La saison du PSG est désormais lancée. Il ne peut pas en être autrement alors que se profile la première journée de la Ligue des Champions mercredi, avec le choc face au Real Madrid. Sauf que l’exercice 2019-2020 ne semble pas bien né, surtout si on le compare avec le précédent. Pour la première année de Thomas Tuchel, le PSG avait vite enchanté avec de larges succès et une qualité de jeu au rendez-vous. Ce n’est pas le cas actuellement. Les deux victoires à domicile en août, contre Nîmes et Toulouse, bien que larges, n’étaient pas accompagnées d’une prestation collective aboutie. Celle obtenue à Metz avait été sérieuse à défaut d’être séduisante. Contre Strasbourg, le club de la capitale a livré un match très médiocre, aussi bien dans l’engagement physique (où Idrissa Gueye fut l’un des rares à surnager) que dans la créativité offensive.

Le retour de Neymar a certes amené un peu de jus, mais dans un contexte particulier pour le Brésilien, il ne pouvait pas véritablement rayonner. Du coup, on a vu une équipe parisienne sans idée directrice, avec très peu de mouvements offensifs, et une inspiration quasi nulle. Di Maria a été imprécis, Sarabia fantomatique, et Choupo-Moting est redevenu Choupo-Moting. En zone mixte, le défenseur central Abdou Diallo, plutôt convaincant dans ses interventions sur le pré, a préféré positiver. « Ça fait partie du foot. Il faut savoir jouer des matches difficiles, reconnaître que l’adversaire a été bon, et essayer de s’en sortir du mieux qu’on peut. Ça va nous forger et ça va nous servir pour la suite. »
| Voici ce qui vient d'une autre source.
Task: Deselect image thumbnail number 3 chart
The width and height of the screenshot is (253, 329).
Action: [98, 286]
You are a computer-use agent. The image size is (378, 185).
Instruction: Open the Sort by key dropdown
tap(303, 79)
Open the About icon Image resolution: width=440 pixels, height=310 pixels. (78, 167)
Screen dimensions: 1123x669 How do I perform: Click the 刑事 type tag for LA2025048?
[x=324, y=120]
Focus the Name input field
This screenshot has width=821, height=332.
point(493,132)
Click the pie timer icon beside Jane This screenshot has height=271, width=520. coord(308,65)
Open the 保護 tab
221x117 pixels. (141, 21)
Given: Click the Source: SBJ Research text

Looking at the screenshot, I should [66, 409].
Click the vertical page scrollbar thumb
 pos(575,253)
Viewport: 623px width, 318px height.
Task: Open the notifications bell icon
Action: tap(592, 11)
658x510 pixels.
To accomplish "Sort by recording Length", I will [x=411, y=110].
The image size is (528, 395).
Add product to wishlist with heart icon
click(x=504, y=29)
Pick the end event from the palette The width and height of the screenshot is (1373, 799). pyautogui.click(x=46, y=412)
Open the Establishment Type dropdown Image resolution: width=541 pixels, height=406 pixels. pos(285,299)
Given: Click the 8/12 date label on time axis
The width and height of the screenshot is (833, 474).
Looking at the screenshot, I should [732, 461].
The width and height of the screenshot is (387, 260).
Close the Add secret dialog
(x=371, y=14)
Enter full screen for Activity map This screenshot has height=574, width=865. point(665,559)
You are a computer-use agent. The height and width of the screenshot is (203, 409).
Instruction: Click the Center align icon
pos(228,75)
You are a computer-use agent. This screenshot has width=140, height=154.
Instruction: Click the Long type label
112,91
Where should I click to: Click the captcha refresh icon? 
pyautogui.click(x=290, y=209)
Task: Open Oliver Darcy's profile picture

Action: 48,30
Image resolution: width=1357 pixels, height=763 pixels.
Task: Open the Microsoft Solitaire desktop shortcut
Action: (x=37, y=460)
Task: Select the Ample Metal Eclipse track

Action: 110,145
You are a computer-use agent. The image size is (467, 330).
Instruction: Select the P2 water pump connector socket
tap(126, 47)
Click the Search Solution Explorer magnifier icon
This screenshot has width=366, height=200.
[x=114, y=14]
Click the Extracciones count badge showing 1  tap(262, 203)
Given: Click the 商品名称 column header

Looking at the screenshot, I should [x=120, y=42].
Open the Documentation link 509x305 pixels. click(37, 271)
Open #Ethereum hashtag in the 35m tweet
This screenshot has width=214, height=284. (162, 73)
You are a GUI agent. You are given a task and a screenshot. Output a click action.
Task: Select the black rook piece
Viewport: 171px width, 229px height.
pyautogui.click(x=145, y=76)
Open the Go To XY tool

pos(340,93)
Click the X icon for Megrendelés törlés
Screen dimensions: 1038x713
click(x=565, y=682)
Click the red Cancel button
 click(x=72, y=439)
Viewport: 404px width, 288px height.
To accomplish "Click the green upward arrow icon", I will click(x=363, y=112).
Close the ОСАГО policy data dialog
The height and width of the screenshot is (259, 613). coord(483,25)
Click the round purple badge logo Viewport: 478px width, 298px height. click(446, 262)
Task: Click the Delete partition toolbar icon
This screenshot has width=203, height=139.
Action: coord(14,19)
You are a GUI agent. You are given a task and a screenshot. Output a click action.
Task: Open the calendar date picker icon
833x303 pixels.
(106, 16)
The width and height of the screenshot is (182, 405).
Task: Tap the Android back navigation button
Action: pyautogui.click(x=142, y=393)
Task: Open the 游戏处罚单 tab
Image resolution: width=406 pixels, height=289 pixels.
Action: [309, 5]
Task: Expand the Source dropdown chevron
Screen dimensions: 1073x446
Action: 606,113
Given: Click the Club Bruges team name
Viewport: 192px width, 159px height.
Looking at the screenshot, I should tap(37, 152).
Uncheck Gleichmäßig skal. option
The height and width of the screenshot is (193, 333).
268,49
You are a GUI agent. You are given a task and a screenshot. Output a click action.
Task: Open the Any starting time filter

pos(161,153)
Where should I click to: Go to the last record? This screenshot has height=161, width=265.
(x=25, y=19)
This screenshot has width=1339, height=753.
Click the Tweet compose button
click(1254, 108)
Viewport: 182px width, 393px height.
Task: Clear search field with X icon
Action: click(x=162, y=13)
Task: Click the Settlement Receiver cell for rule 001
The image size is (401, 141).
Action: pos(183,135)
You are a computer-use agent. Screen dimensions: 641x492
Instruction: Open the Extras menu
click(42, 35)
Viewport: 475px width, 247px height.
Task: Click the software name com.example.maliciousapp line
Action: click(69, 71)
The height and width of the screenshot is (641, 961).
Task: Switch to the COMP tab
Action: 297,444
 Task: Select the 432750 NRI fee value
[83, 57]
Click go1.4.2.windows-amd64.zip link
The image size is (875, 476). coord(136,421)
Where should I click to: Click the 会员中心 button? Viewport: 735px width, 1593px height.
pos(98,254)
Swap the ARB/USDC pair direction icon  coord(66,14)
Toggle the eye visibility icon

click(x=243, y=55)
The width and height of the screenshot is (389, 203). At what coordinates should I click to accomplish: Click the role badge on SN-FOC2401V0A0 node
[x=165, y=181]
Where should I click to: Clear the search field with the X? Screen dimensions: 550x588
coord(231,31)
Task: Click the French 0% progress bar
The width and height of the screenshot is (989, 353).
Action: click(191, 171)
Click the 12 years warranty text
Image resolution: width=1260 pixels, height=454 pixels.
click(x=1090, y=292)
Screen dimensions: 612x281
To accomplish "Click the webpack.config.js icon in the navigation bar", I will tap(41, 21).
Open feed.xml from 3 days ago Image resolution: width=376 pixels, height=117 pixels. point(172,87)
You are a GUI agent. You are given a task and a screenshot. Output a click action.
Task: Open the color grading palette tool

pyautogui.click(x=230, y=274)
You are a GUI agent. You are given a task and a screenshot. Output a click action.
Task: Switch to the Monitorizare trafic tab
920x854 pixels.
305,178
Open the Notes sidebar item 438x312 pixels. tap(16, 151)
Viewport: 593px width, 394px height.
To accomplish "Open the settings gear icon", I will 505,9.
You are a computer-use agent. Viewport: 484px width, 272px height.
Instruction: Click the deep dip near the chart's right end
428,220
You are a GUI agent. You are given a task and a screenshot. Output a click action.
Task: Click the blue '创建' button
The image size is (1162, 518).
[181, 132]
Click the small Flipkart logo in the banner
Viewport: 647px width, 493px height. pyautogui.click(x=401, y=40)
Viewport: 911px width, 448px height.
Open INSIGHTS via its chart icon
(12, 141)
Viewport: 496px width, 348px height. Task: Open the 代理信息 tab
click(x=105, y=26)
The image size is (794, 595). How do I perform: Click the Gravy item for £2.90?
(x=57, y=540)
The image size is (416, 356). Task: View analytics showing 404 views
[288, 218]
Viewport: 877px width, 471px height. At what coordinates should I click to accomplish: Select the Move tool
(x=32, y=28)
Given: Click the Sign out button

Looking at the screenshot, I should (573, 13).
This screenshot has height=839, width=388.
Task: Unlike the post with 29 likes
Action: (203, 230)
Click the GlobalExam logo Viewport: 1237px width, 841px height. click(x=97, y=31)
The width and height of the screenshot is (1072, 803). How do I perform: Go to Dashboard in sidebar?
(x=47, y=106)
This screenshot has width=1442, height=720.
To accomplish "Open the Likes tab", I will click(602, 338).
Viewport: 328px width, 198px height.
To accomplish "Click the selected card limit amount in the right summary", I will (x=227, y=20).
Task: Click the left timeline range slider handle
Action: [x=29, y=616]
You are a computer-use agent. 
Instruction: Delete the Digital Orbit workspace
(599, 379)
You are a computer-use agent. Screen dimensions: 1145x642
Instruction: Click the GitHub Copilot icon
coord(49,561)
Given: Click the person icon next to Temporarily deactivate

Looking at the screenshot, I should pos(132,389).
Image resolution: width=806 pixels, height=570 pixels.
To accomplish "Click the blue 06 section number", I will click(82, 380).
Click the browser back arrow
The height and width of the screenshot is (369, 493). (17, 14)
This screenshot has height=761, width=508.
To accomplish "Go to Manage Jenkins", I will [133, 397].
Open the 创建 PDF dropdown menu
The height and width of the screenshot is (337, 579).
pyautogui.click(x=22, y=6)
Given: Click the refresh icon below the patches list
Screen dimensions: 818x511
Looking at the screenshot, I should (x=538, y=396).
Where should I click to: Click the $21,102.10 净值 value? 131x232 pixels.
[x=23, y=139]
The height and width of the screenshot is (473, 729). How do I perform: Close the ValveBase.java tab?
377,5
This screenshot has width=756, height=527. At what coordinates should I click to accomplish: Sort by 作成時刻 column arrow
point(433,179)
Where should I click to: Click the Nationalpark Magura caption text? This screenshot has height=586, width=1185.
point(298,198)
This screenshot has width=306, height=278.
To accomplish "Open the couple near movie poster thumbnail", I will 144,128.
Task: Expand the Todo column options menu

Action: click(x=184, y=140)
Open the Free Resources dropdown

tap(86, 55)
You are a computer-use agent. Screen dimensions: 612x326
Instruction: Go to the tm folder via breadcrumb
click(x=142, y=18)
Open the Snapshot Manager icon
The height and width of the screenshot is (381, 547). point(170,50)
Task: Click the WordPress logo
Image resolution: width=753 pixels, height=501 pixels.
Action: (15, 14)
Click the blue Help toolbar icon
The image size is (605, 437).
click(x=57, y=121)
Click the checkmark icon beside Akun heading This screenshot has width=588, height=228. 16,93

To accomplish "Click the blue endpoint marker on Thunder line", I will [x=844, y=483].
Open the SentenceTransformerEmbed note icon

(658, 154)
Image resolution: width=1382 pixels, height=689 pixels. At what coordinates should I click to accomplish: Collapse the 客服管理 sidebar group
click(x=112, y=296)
Des absences préjudiciables

Qu’en est-il de Thomas Tuchel ? Il est conscient que son équipe n’a pas livré un match abouti, mais il a préféré retenir la solidité défensive. « Oui, mais c’est aussi le quatrième match où l’adversaire n’a pas marqué, dans un moment où les joueurs reviennent de la trêve internationale avant un grand match de Ligue des Champions. Contre Strasbourg, c’est toujours un peu compliqué pour nous. Ce n’était pas notre meilleur match, mais on est restés dedans avec une belle réaction en seconde période. On a montré une belle mentalité après la blessure de Colin Dagba, alors qu’on était à 10. C’est très positif. Alors oui, c’est toujours mieux si on n’attend pas la dernière minute, je ne veux pas être dur au niveau de la critique. »

Peu emballant depuis l’entame de la saison, le PSG s’apprête à recevoir le Real Madrid, qui n’a pas non plus, de son côté, apporté toutes les garanties d’une grande saison. Ce sera sans Neymar, suspendu, sans Kylian Mbappé, blessé, et peut-être avec Edinson Cavani, qui n’était pas dans le groupe pour affronter Strasbourg. Interrogé sur ces absents, Tuchel a partagé son inquiétude. « Ça fait trop et j’espère qu’on ne perdra pas de confiance. On doit jouer ensemble. L’équipe fait ça, mais peut-être qu’on ne doit pas attendre les mêmes choses qu’avec Ney, qu’avec Kylian ou Edi. C’est différent au niveau individuel, grâce à leur qualité. C’est différent pour la confiance, mais aussi pour l’adversaire car quand tu joues contre Ney ou Kylian, c’est autre chose. » Mais puisque le début de saison est différent de celui de la saison passée, on se rappellera que le PSG avait débuté sa campagne européenne, avec Neymar et Mbappé titulaires, par une défaite sur la pelouse de Liverpool.